#### Sayfa Alıntısı ####

İran'ın rolü gerilerken ve Suriye'de artık ciddi bir öneme sahip değilken, Recep Tayyip Erdoğan liderliğindeki Türkiye, Arap Baharı'nın patlak vermesinden bu yana kendini güçlü bir şekilde dayattı ve bu da Esed rejimi için ciddi bir tehdit oluşturdu. Arap Baharı'nı takip eden Suriye iç savaşı boyunca Erdoğan, Şam'da bir Müslüman Kardeşler yönetimi kurmayı umarak bir dizi isyancı grubu destekledi. Tahran'dan herhangi bir talimat almayan, Ankara'nın kontrol edebileceği bir Suriyeli lider arayışındaydı.

El-Kaide'nin bir kolu olan ve eskiden Nusra Cephesi olarak bilinen HTŞ, Erdoğan için en iyi seçenek olmasa da, hiç yoktan iyidir diye düşündü. Bu nedenle, Ebu Muhammed el-Colani ile birlikte, 2024 sonlarında ortaya çıkan fırsatı değerlendirerek Esed rejimini hızla devirmeye karar verdiler. Daha önce Esed'i Arap Baharı'nda hep koruyan Rusya ve İran'ın, ilkinin Ukrayna'da, ikincisinin Ortadoğu'da olmak üzere kendi savaşlarıyla meşgul oldukları göz önüne alındığında, bunun için zamanlama uygundu. Dolayısıyla, HTŞ'nin Esed'i devirme çabaları Türkiye'nin desteği olmadan asla başarılı olamazdı. Ancak, Rus nüfuzunun azalması ve İran'ın Suriye'deki rolünün nihai olarak ortadan kalkmasının oynadığı olumlu role rağmen, HTŞ rejiminin beklenen rolü konusunda bir fikir birliği yok. Peki Erdoğan bahsi kazanacak mı? Yoksa rejim tamamen terörist kökenlerine geri mi dönecek? Açıkçası, bilmiyoruz. Ancak, daha önce terör örgütlerine katılmış yabancı savaşçıların şimdi yeni Suriye ordusuna katılması hiç de iç açıcı değil. Bu bağlamda kesin olan şu ki, hiç kimse Osmanlı İmparatorluğu'nun ikinci bir versiyonunu, hatta daha da kötüsü Suriye'nin “Akdeniz kıyısındaki Afganistan”a dönüşmesini istemiyor.

#### Kayıt Alıntıları ####

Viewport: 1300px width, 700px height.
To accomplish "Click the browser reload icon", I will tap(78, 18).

####
#### Kayıt Alıntıları ####

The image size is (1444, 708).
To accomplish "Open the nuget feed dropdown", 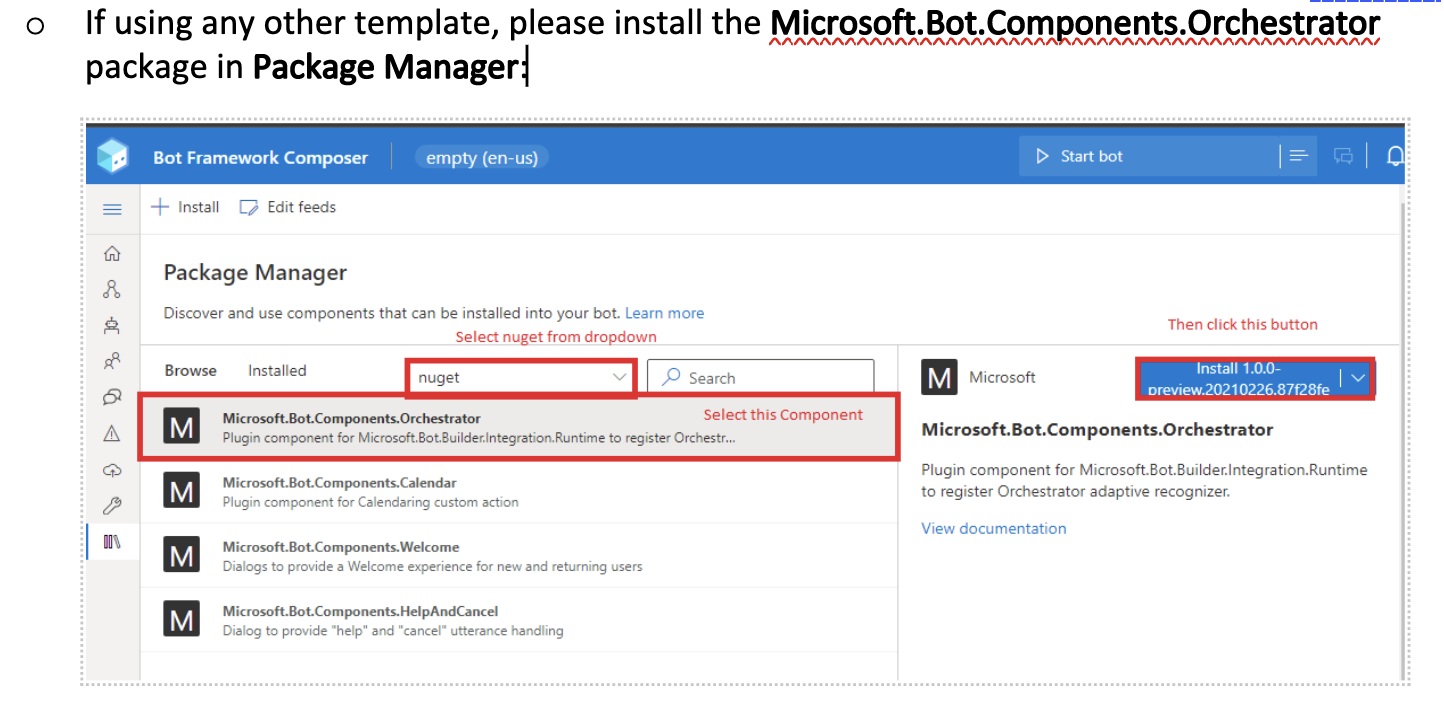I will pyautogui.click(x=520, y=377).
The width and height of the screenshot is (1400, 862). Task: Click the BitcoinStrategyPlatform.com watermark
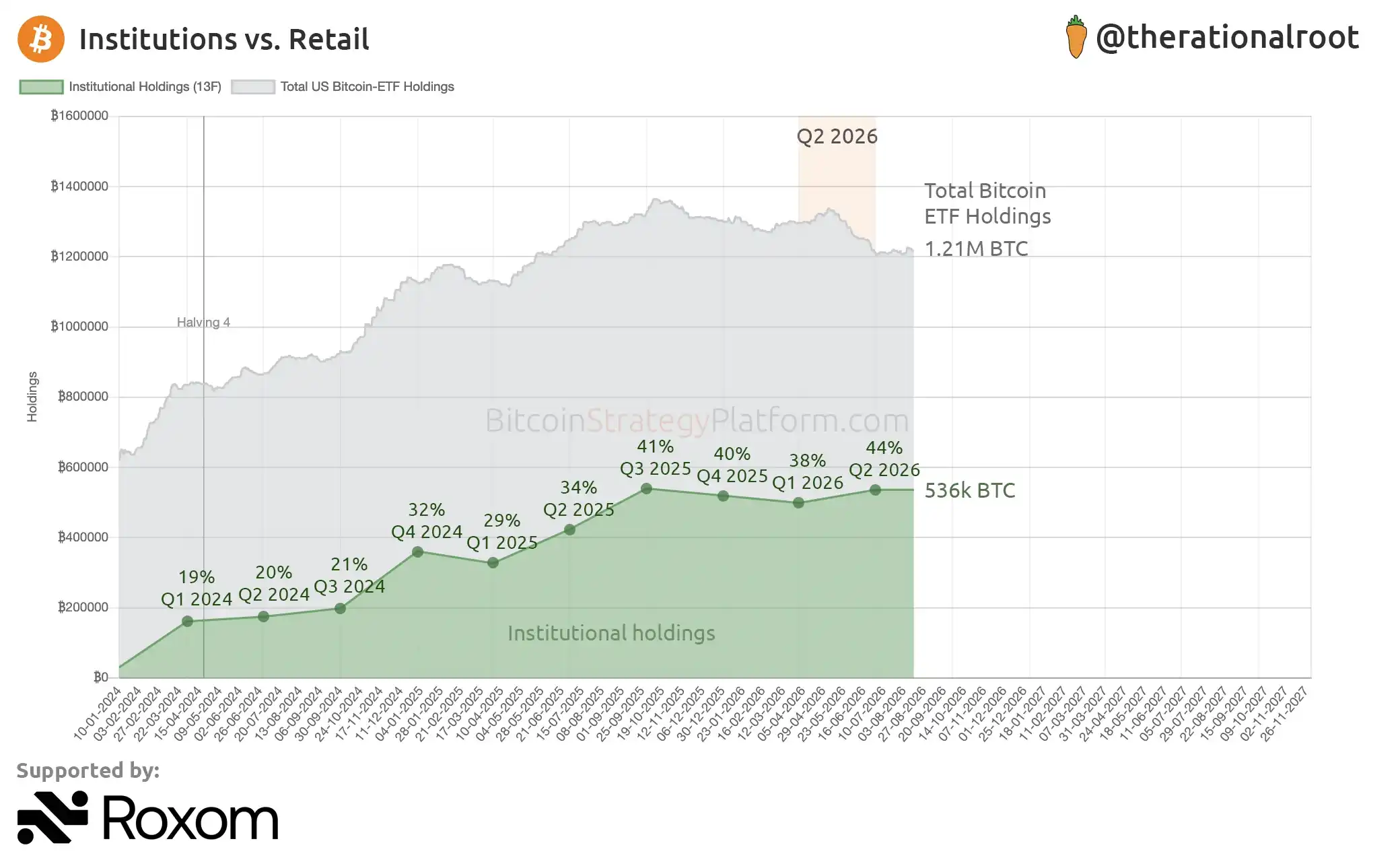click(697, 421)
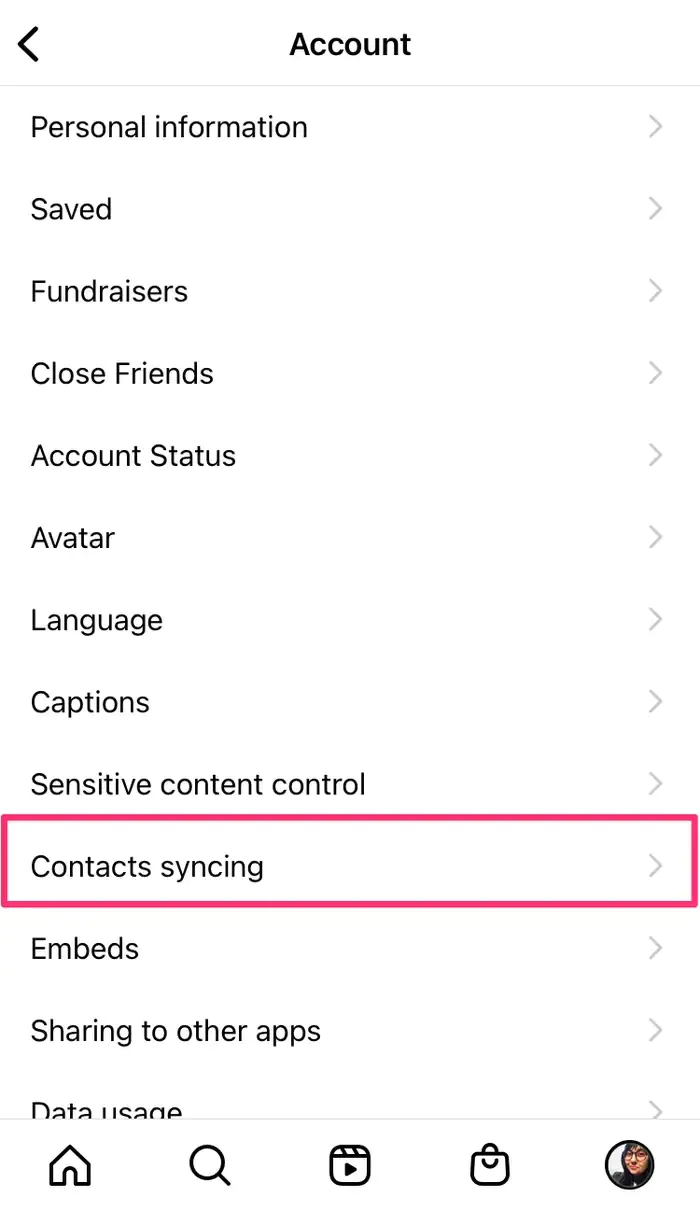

####

__Görev Tanımı__:
Sayfa alıntısındaki "İran'ın rolü gerilerken" ifadesinden "Suriyeli lider arayışındaydı." ifadesine kadar uzanan bölümü harfi harfine yeniden veriniz.

__Yazılı Yanıt__:
İran'ın rolü gerilerken ve Suriye'de artık ciddi bir öneme sahip değilken, Recep Tayyip Erdoğan liderliğindeki Türkiye, Arap Baharı'nın patlak vermesinden bu yana kendini güçlü bir şekilde dayattı ve bu da Esed rejimi için ciddi bir tehdit oluşturdu. Arap Baharı'nı takip eden Suriye iç savaşı boyunca Erdoğan, Şam'da bir Müslüman Kardeşler yönetimi kurmayı umarak bir dizi isyancı grubu destekledi. Tahran'dan herhangi bir talimat almayan, Ankara'nın kontrol edebileceği bir Suriyeli lider arayışındaydı.